■ **What the task asks**
In the data, find each line where the word "Given" appears and list that line.
Start of Block
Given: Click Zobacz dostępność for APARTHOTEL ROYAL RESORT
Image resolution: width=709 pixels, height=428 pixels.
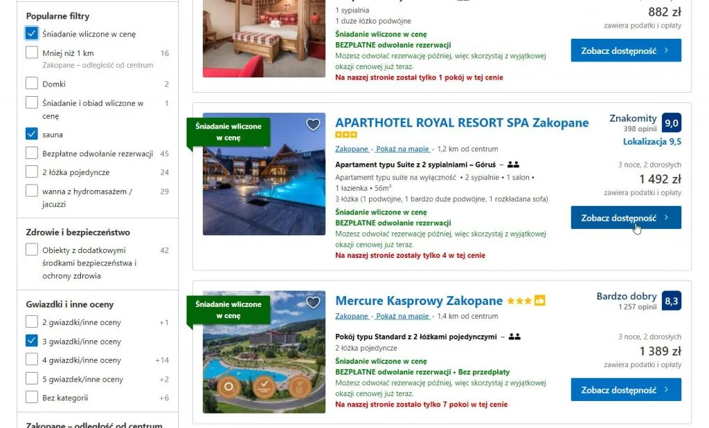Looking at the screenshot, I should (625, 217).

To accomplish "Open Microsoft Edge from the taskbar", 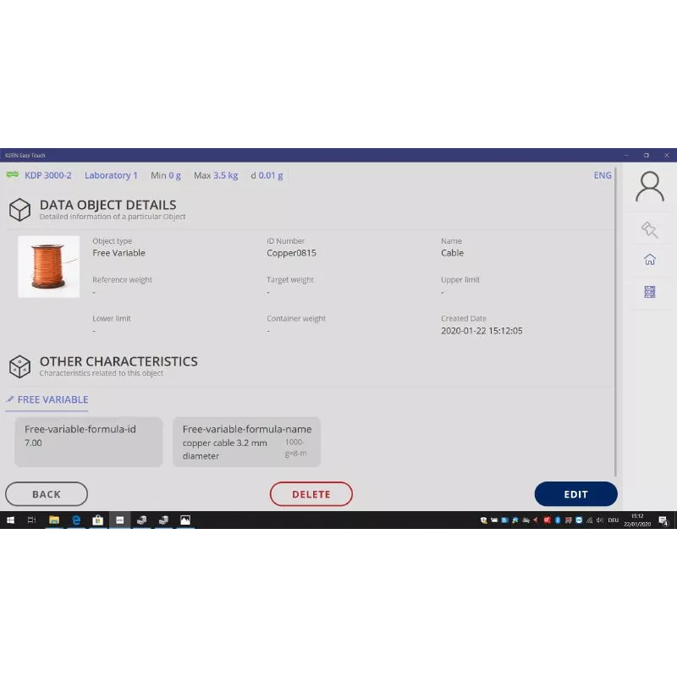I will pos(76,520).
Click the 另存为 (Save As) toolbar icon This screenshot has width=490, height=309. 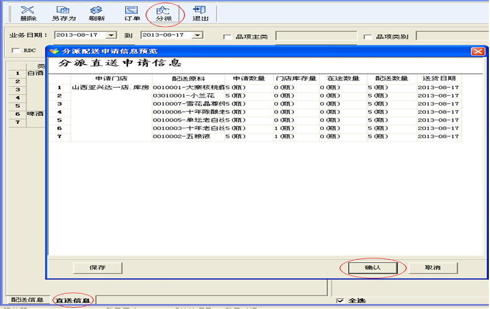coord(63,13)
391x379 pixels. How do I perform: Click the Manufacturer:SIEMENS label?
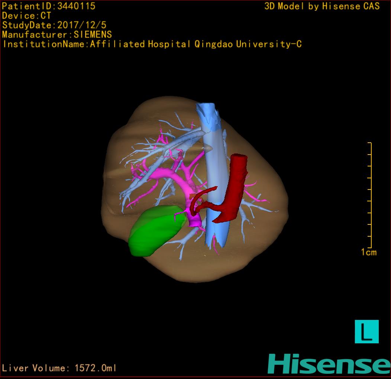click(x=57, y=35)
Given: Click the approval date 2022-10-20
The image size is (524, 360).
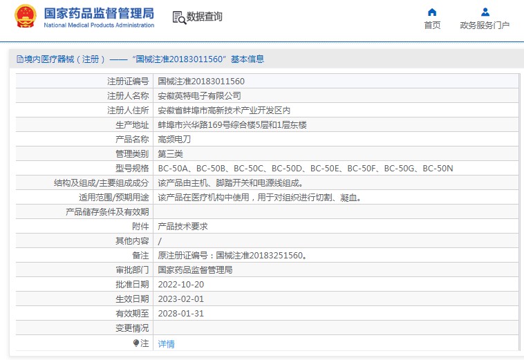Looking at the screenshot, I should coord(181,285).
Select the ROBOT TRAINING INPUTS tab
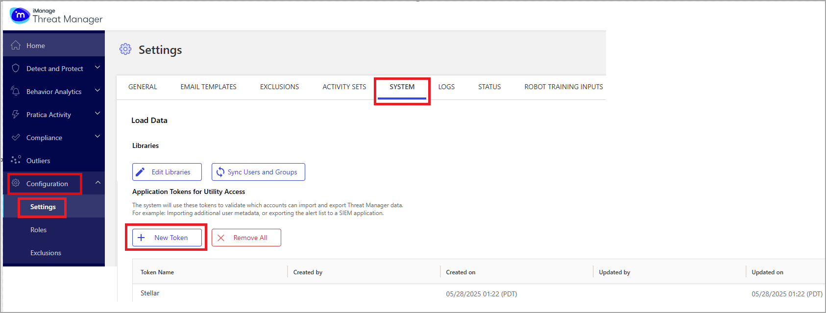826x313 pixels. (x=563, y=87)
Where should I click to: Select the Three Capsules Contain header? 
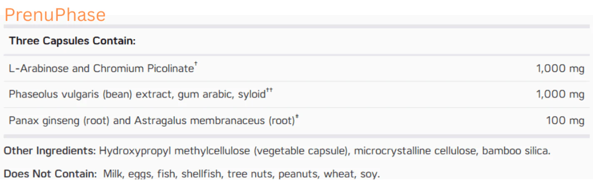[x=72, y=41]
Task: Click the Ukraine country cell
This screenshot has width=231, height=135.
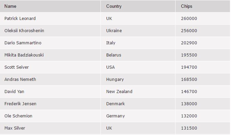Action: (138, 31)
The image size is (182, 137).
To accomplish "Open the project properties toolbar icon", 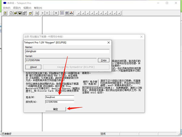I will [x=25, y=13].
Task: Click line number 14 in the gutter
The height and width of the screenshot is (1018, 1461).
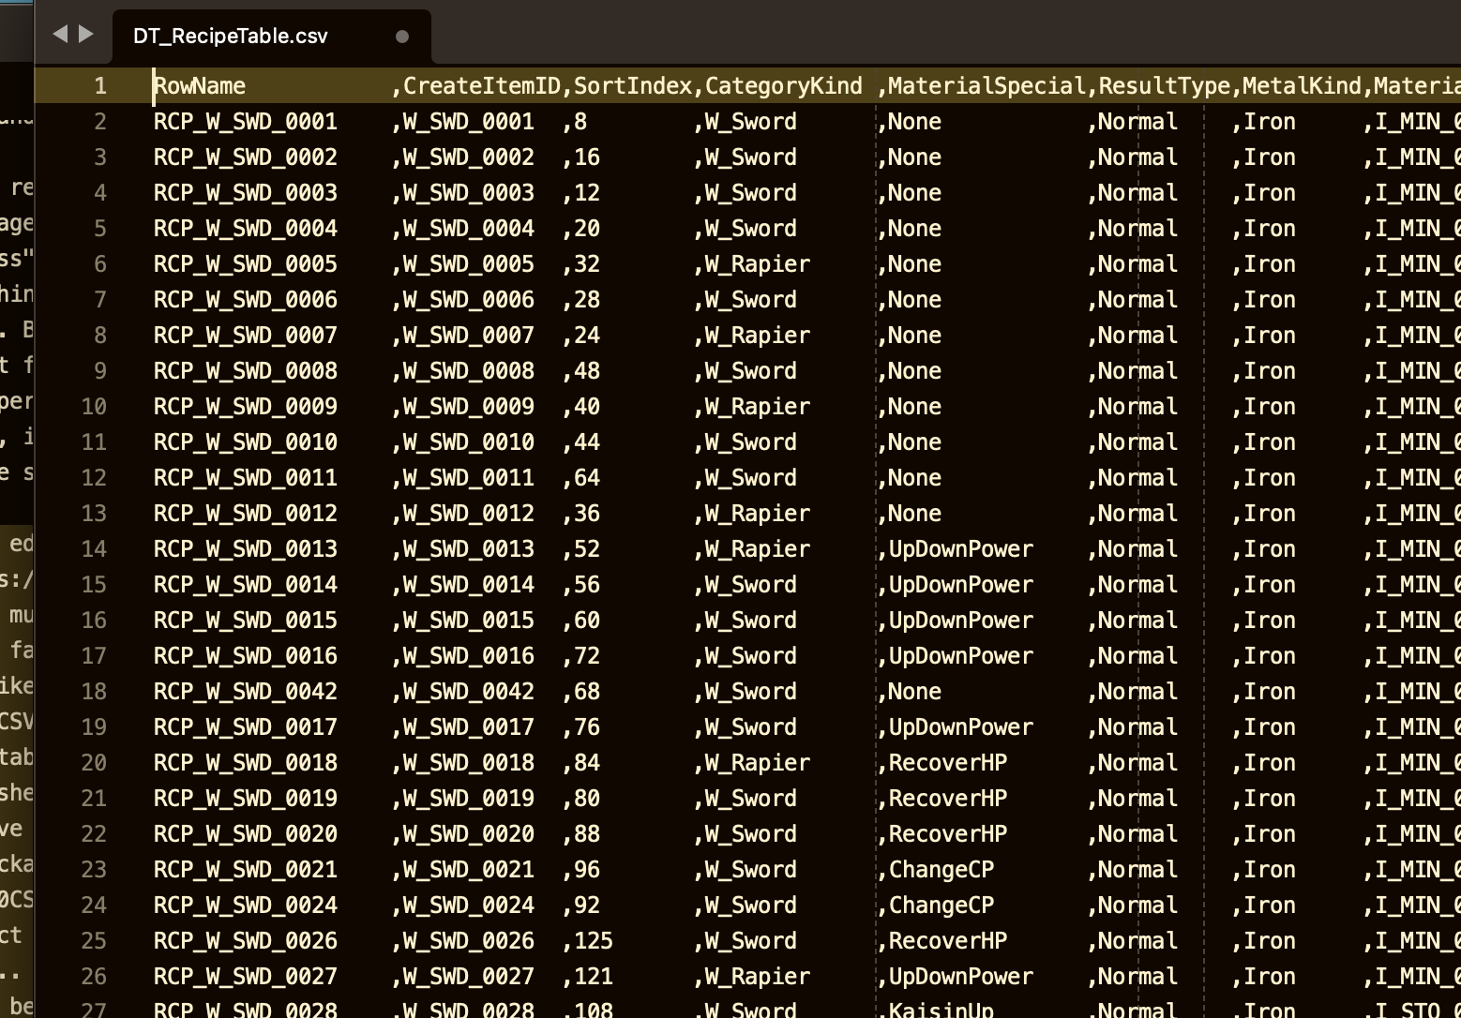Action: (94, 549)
End of Block
■ **Expected answer**
Given: Click Zobacz dostępność for APARTHOTEL ROYAL RESORT
Given: Click the approval date 2022-10-20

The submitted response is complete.